● Prompt:
Look for the word "icon" in the entries and copy each line where it appears.

BEGIN Input

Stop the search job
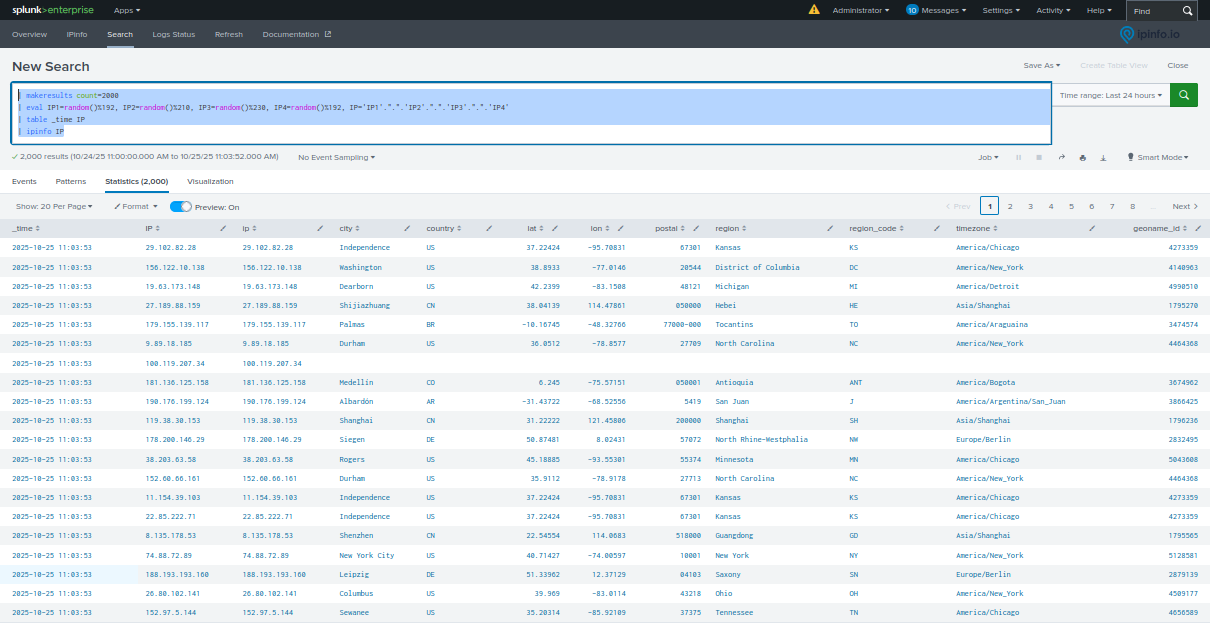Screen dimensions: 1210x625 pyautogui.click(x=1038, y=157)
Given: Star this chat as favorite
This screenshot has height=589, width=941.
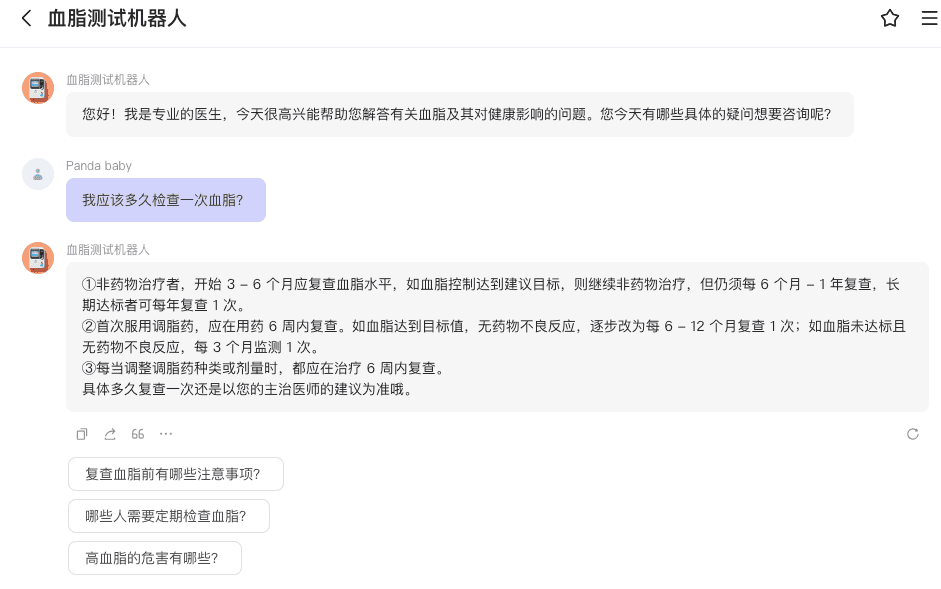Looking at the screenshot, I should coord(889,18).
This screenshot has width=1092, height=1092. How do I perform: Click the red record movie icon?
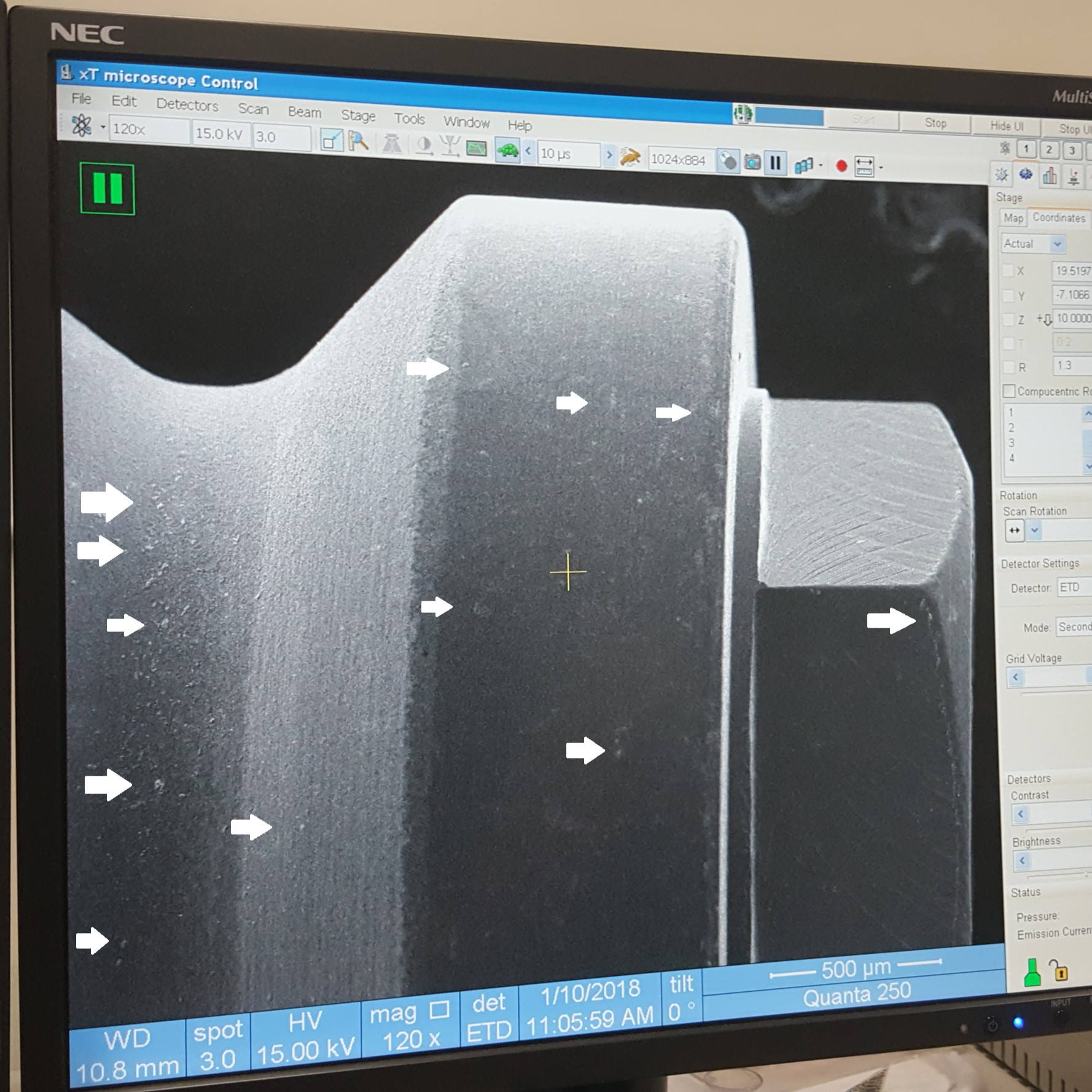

END Input
BEGIN Input

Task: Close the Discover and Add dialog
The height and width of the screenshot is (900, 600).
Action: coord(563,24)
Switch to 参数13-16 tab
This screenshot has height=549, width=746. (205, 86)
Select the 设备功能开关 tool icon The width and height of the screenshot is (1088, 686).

END Input

● Task output:
This screenshot has width=1092, height=1092. How do I perform: Click the red record movie icon?
Select the 设备功能开关 tool icon The width and height of the screenshot is (1088, 686).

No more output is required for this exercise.